Ich biss mir auf die Unterlippe. Was sich geändert hatte, war, dass Anna sich dieses Büro mit mir teilte. Und seit ich wusste, dass sie mir die ganze Zeit ins Gesicht gelächelt hätte, während sie an meinen langen Tagen zu Jeremy gefahren war, wollte ich mit dieser Frau keine Sekunde zu viel im selben Raum verbringen.
"Es ist viel weniger das Büro, als die Person, mit der ich es mir teile." gab ich zu.
"Du weißt, ich bin sehr teamfähig, aber mit Anna... das läuft einfach nicht. Ich arbeite effizienter ohne ihre Anwesenheit."
Er nickte.
"Ich werde mich darum kümmern, dass wir einen geeigneten Arbeitsplatz für dich finden. Ich muss nur selbst erstmal sehen, wie wir das regeln, denn im Moment sind alle Plätze belegt." 
Außer der von Justin, denn der wollte am Montag seine Kündigung einreichen. Aber das konnte mein Boss, Kyle, natürlich nicht wissen.

Wir unterhielten uns noch eine ganze Weile. Als ich einen Blick auf die Uhr warf, stellte ich fest, dass es jetzt wirklich Zeit zu gehen war. Nicht zuletzt, weil mich seine Anwesenheit einfach unheimlich erregte. Man konnte es einfach nicht anders sagen, dieser Mann war in meinen Augen ein Adonis und seine Ausstrahlung machte es verdammt nochmal nicht besser!
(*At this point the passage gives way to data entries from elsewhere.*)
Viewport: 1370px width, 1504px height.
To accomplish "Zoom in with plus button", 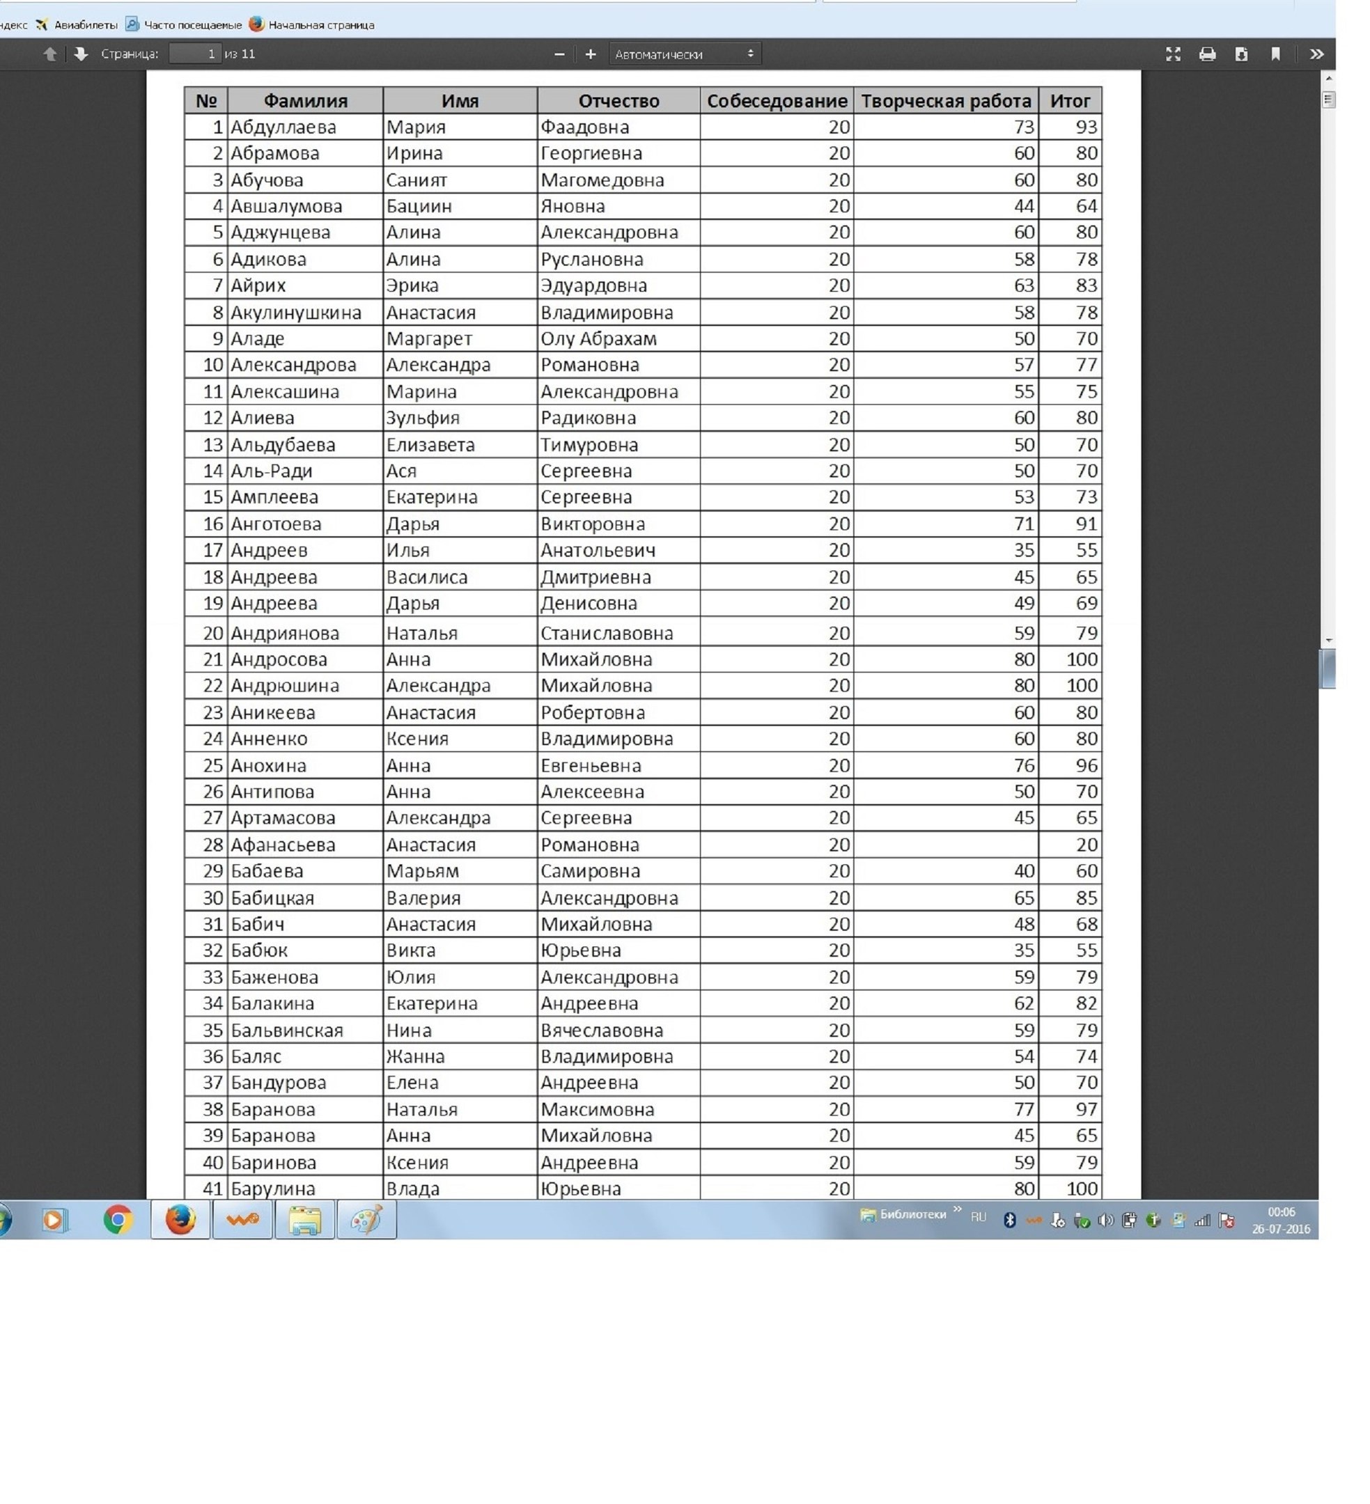I will tap(590, 54).
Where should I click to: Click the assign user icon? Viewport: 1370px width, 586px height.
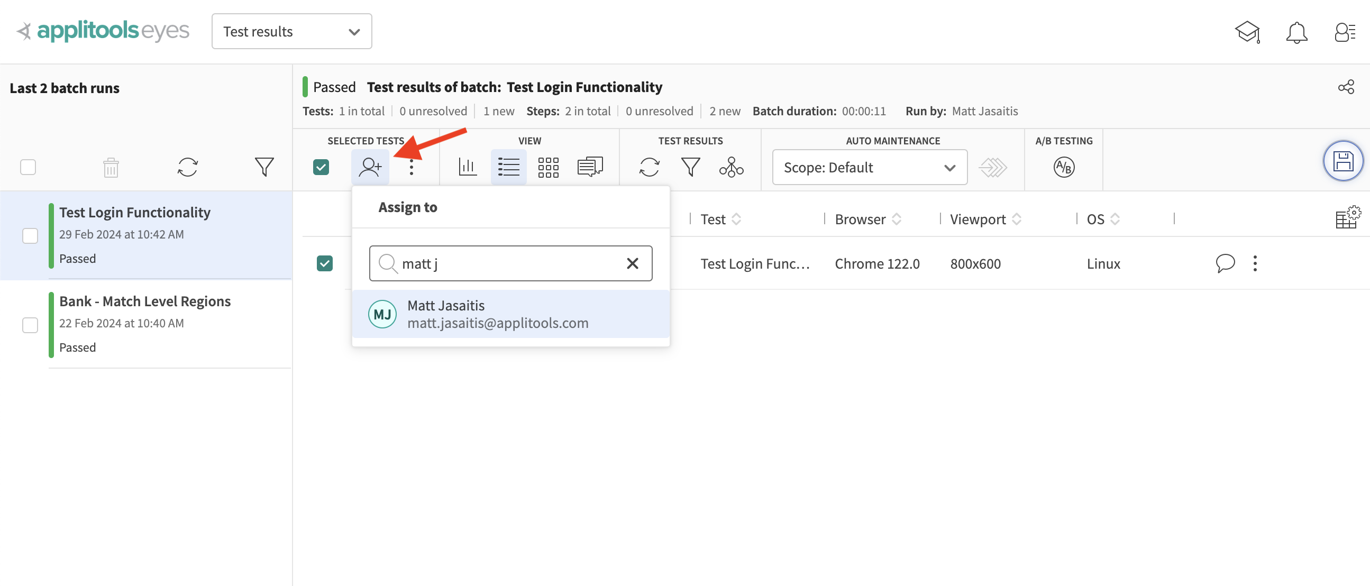(x=370, y=167)
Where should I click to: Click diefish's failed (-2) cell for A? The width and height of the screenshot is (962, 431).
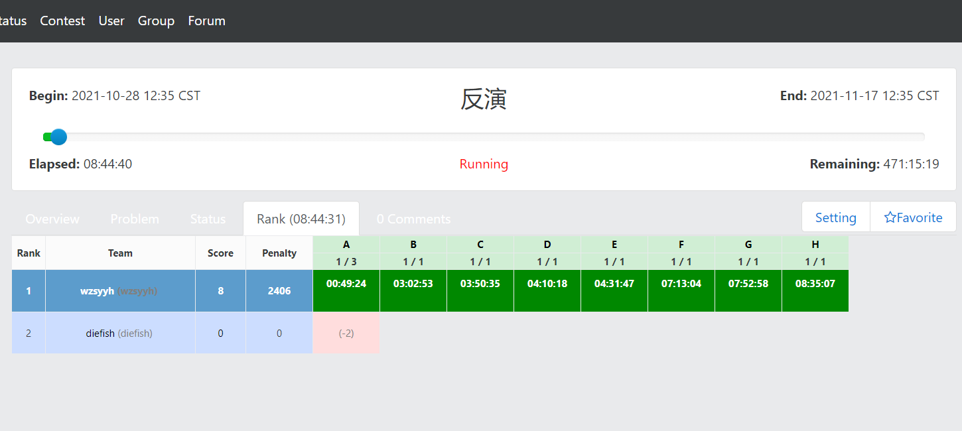click(346, 334)
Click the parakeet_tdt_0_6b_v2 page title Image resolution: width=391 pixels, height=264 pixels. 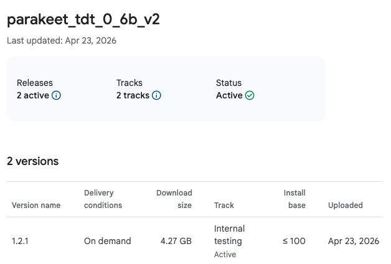click(83, 19)
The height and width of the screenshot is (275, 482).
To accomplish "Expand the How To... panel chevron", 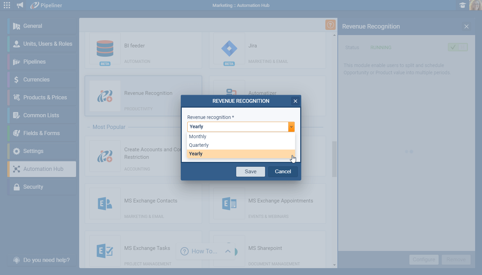I will pyautogui.click(x=228, y=251).
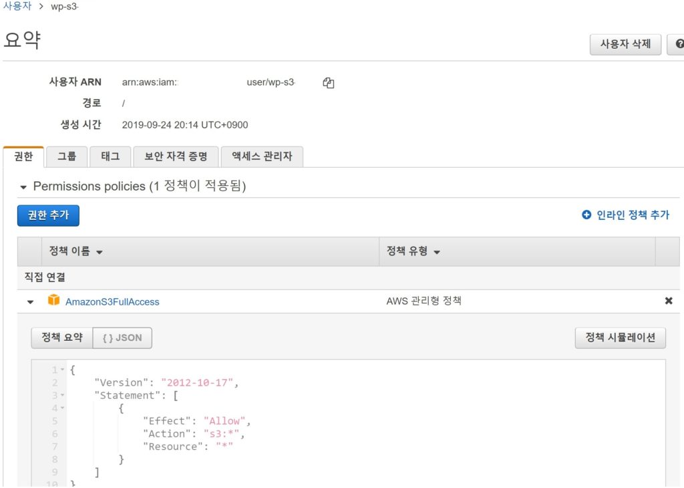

"Danke, dass du wegen der Sache mit dem Büro schaust, was sich machen lässt. Und danke auch für den Drink." sagte ich, als ich mich erhob, um meine Jacke anzuziehen.
"Willst du wirklich schon gehen?" fragte er, und wieder trafen sich unsere Blicke.
"Ich habe heute noch ein paar Dinge zu erledigen."
"Ich mache dir einen Vorschlag. Lass' uns noch zehn Minuten reden, dann gehen wir gemeinsam nach unten. Einverstanden?"
Für einen Moment zögerte ich. Doch dann setzte ich mich wieder hin.